▶ **Request**
Could you copy every line of the records below word for word, leaving the pictures out?

-- Start Information provided --

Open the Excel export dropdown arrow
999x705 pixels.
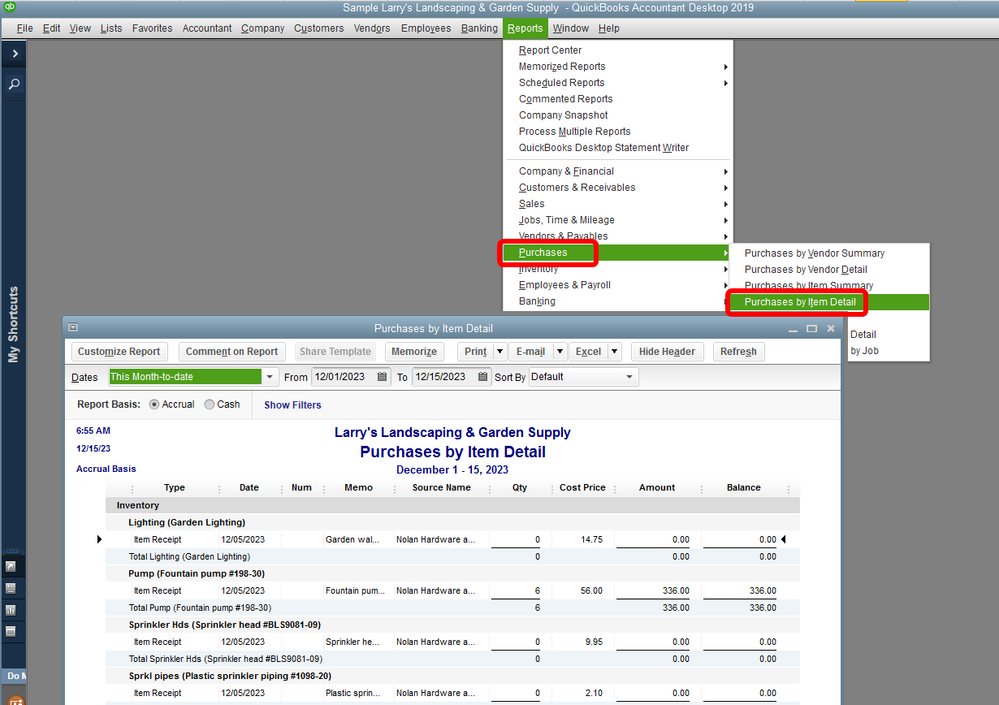(x=614, y=352)
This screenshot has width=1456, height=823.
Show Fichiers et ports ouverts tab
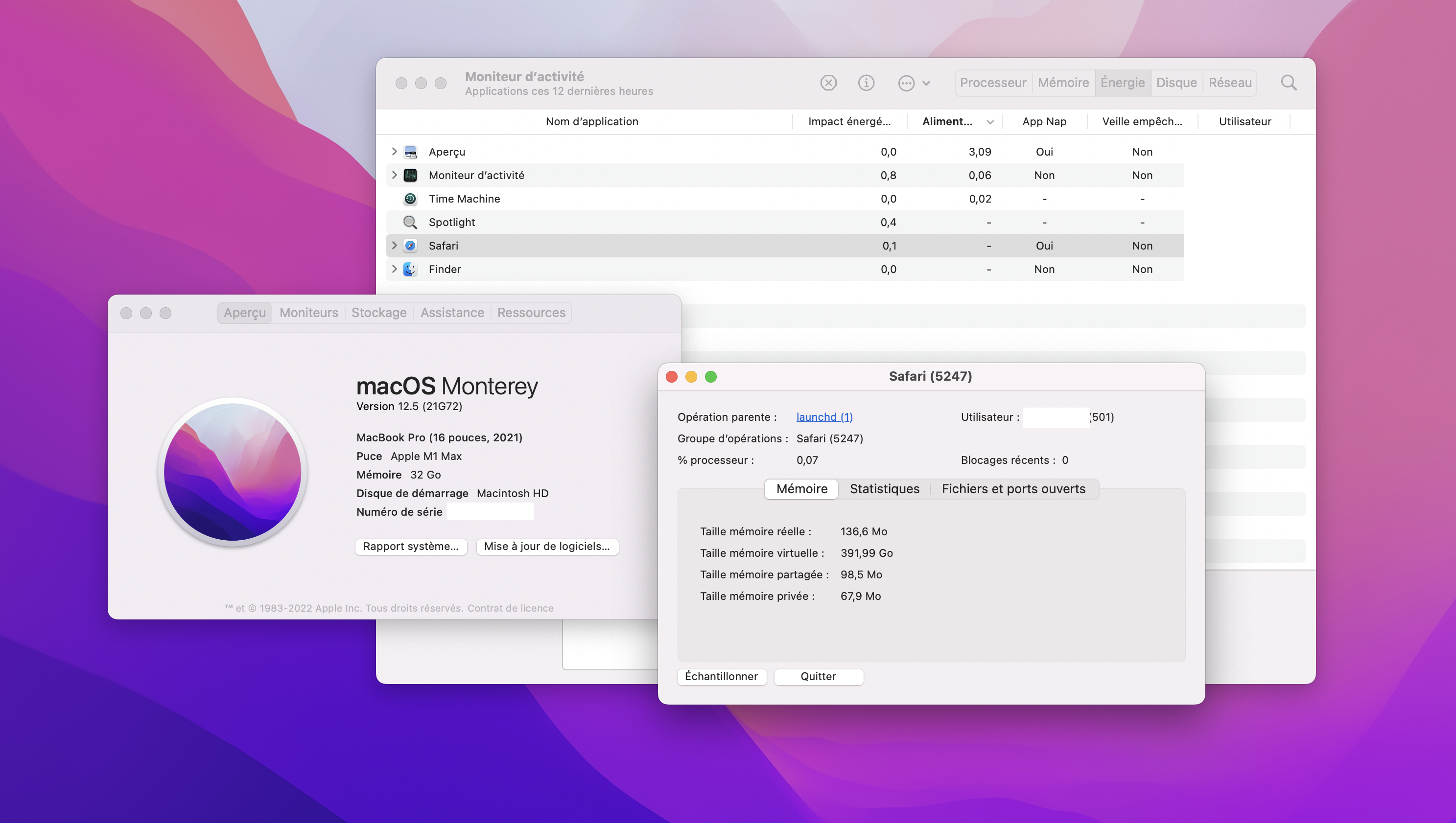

-- End Information provided --

▶ **Output for this task**
Open the Excel export dropdown arrow
999x705 pixels.
(x=614, y=352)
This screenshot has width=1456, height=823.
Show Fichiers et ports ouverts tab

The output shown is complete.